[Stored items from a collection]
= = = =
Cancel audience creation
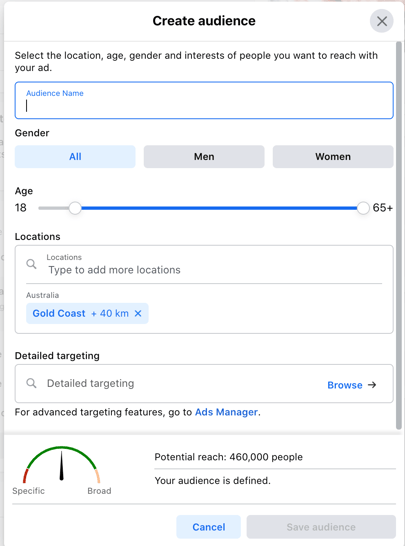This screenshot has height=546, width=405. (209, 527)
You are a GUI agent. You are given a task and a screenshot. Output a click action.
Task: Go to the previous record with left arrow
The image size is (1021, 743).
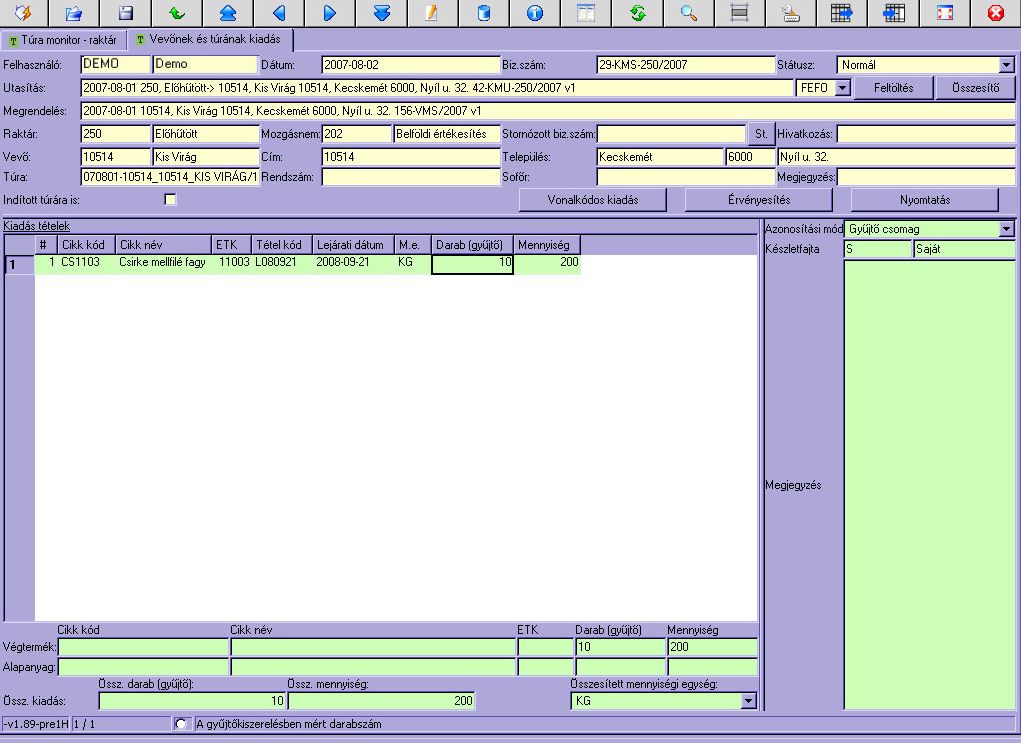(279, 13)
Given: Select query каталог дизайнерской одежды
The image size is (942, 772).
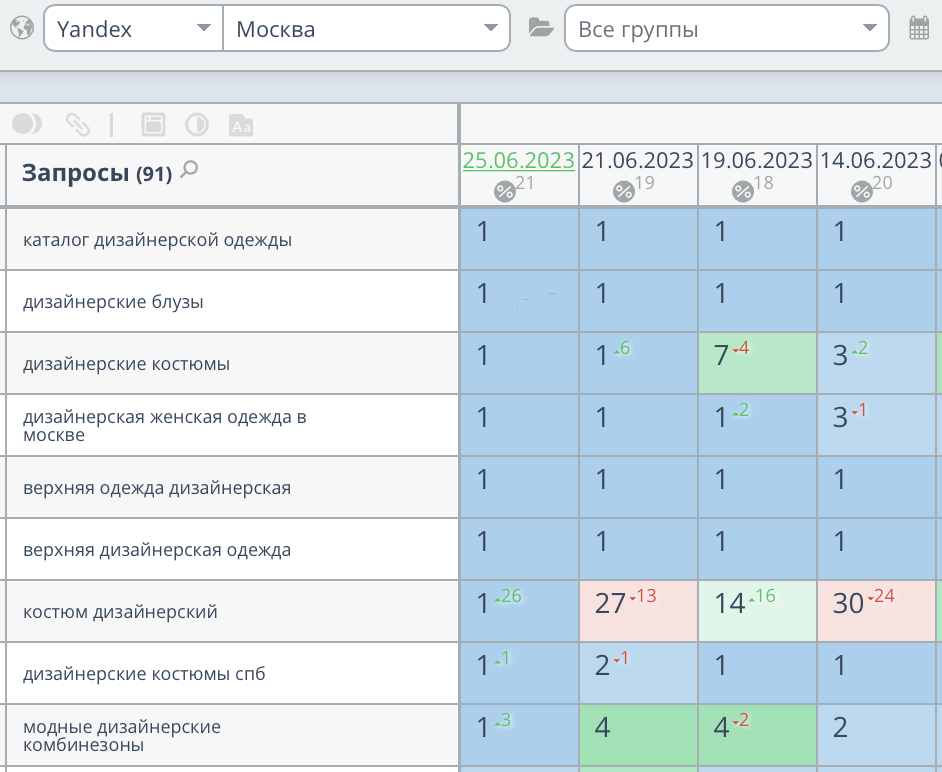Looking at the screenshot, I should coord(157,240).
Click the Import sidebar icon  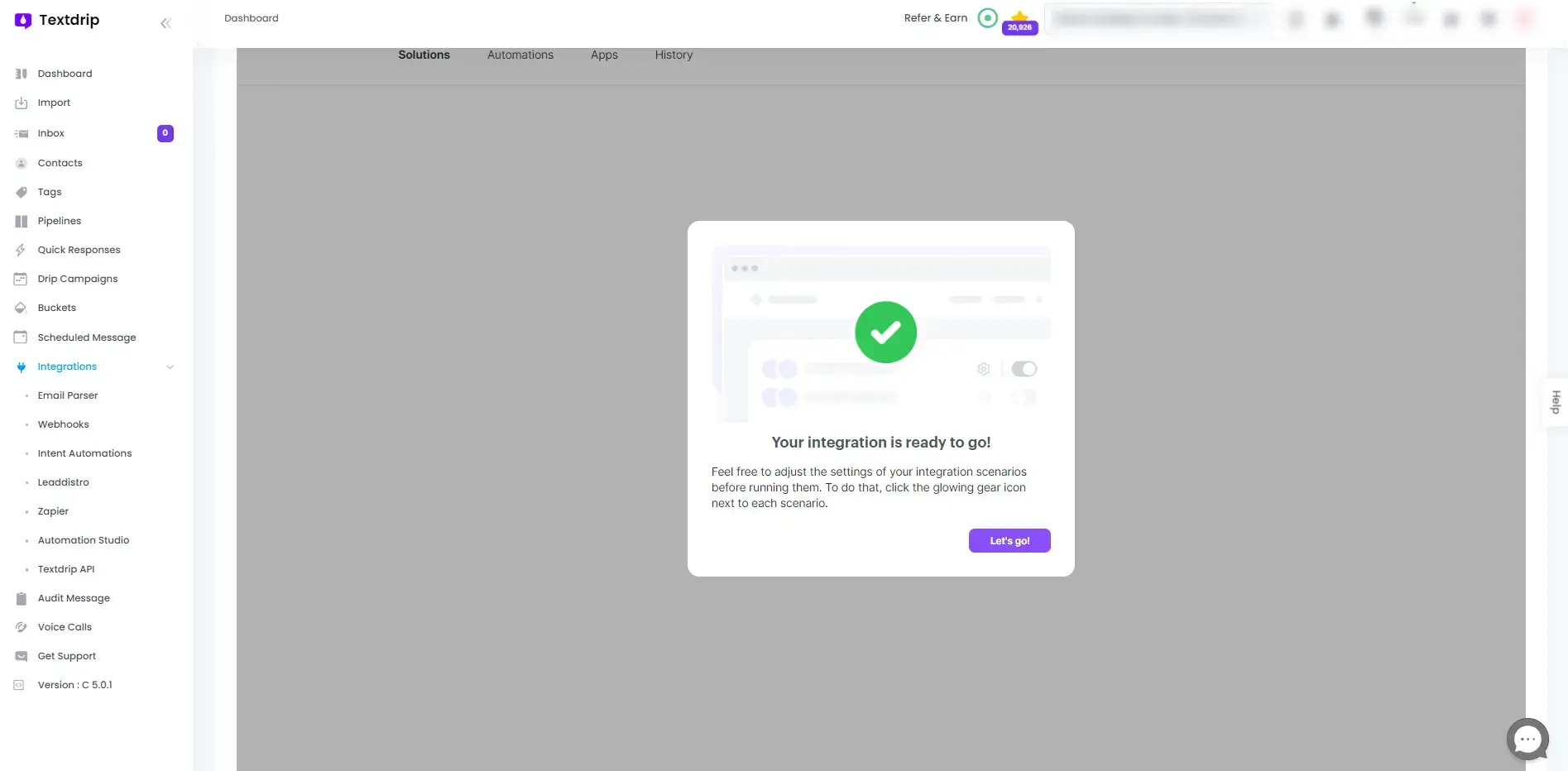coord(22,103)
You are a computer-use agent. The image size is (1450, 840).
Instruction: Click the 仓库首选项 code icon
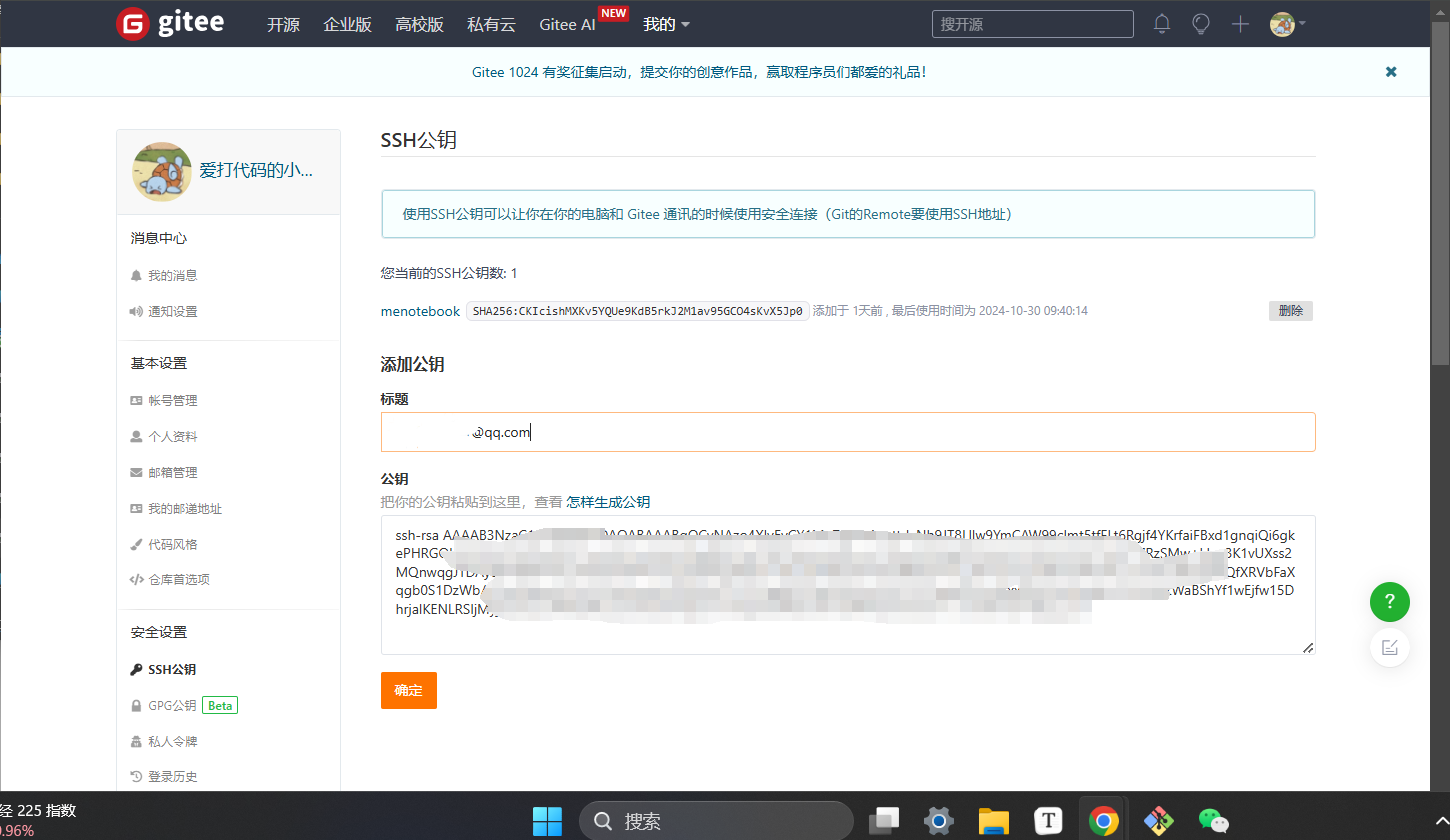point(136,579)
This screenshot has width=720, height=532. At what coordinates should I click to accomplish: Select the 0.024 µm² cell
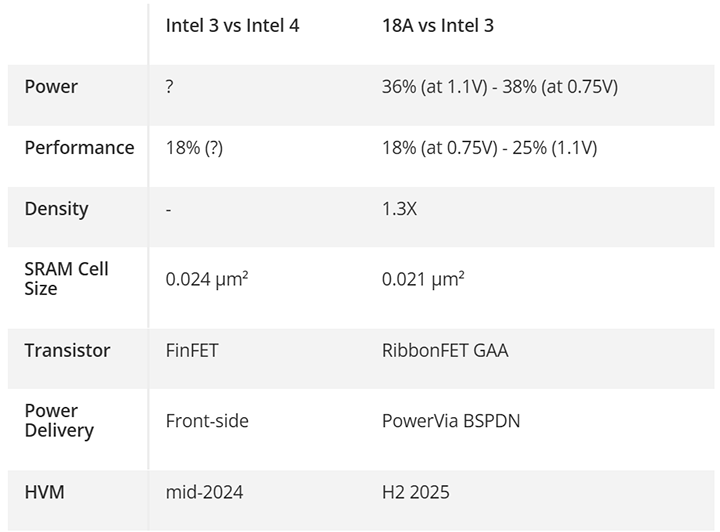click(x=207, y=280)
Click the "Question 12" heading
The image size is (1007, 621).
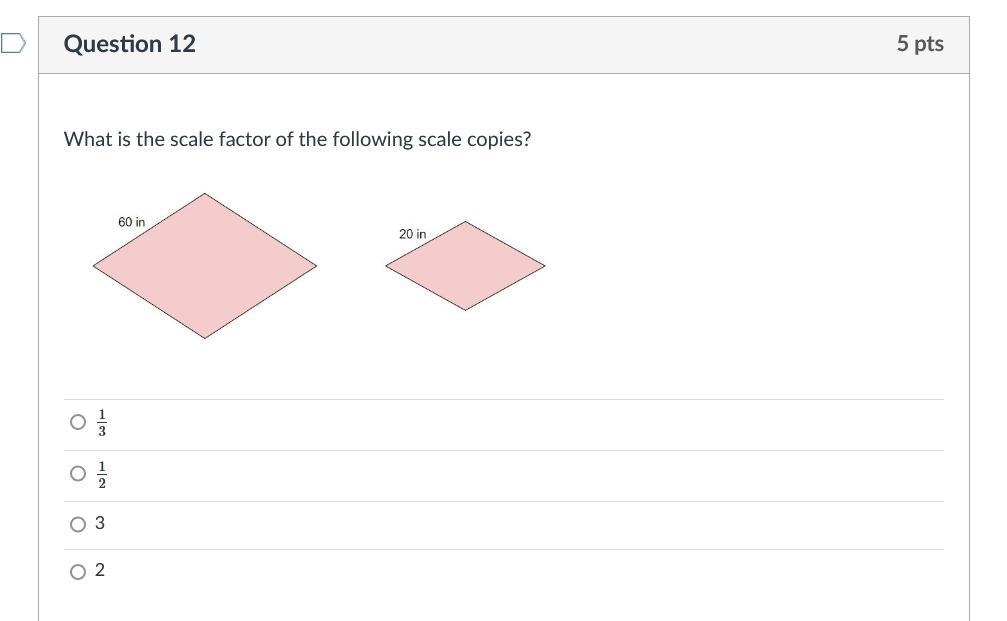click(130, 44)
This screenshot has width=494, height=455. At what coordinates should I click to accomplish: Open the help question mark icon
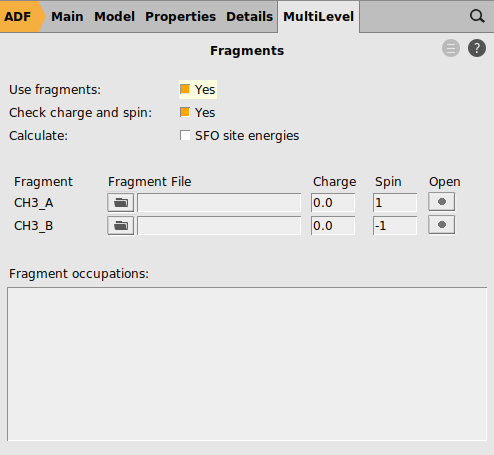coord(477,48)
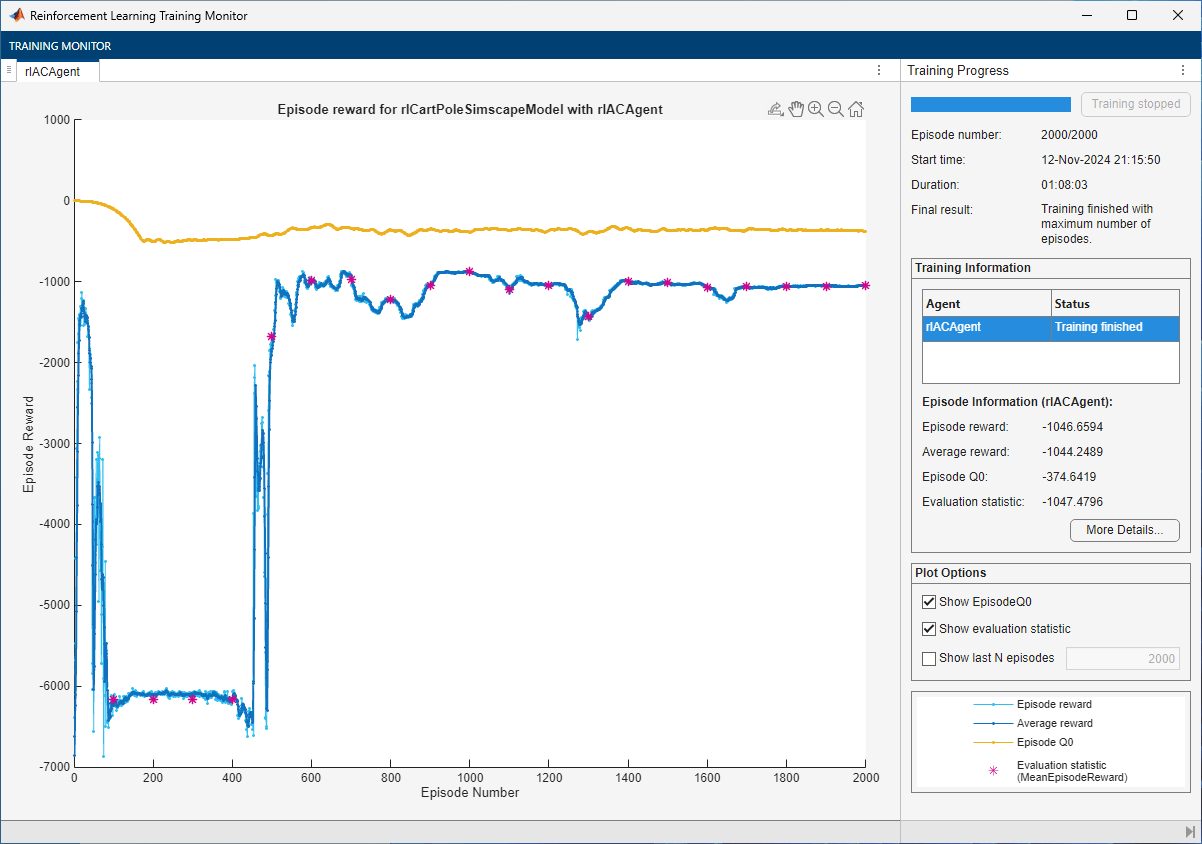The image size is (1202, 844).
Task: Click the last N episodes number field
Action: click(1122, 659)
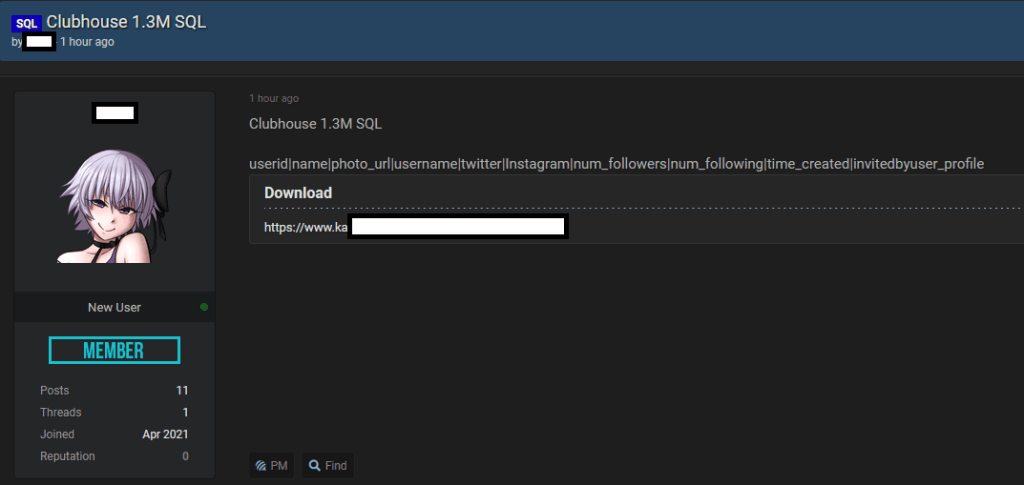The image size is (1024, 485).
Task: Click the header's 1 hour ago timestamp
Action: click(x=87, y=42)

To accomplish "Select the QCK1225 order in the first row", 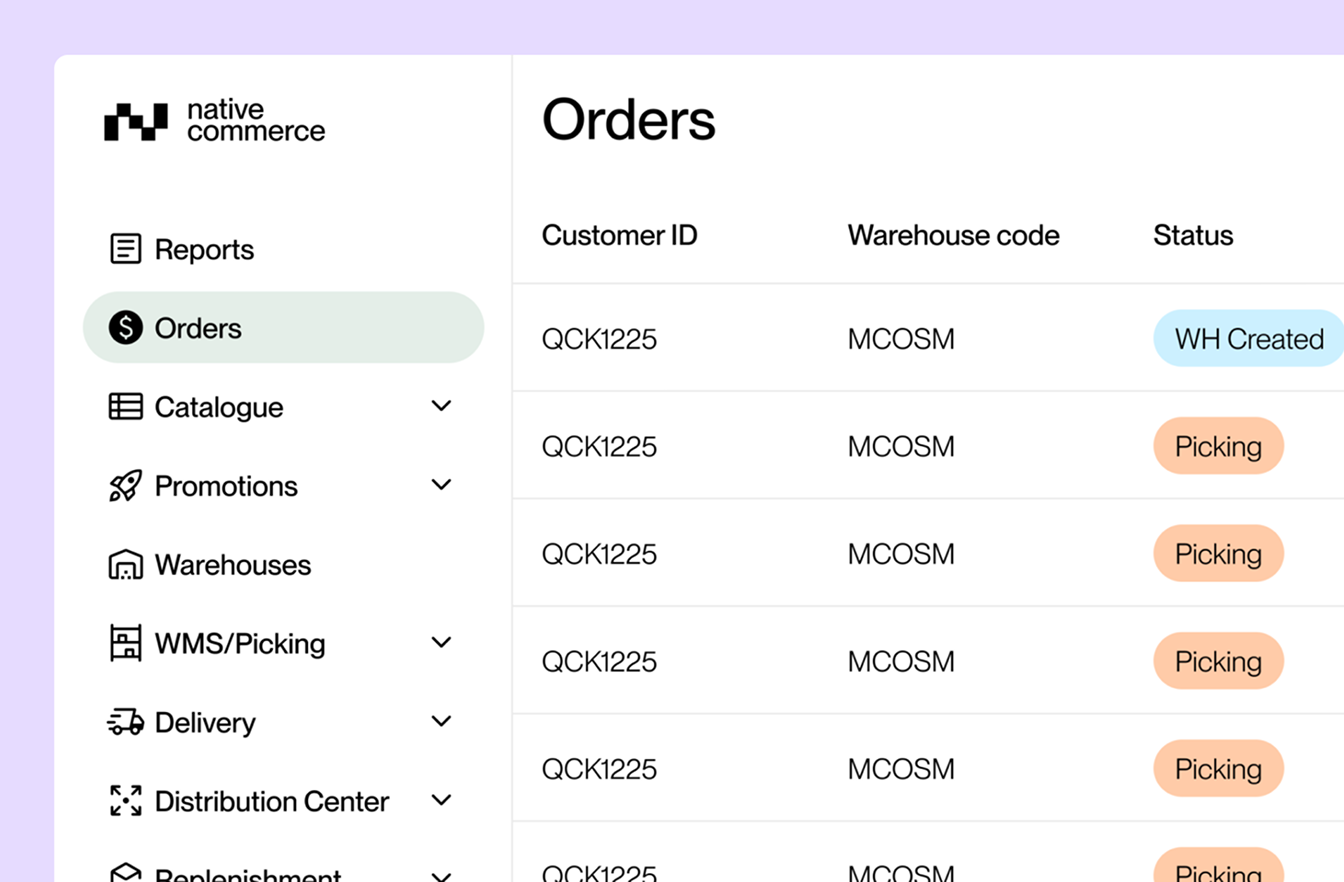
= = = =
== Task item ==
Reproduce every line above that contains the string "agent".

== Exercise output ==
You are a GUI agent. You are given a task and a screenshot. Output a click action.
You are a computer-use agent. The image size is (1450, 840).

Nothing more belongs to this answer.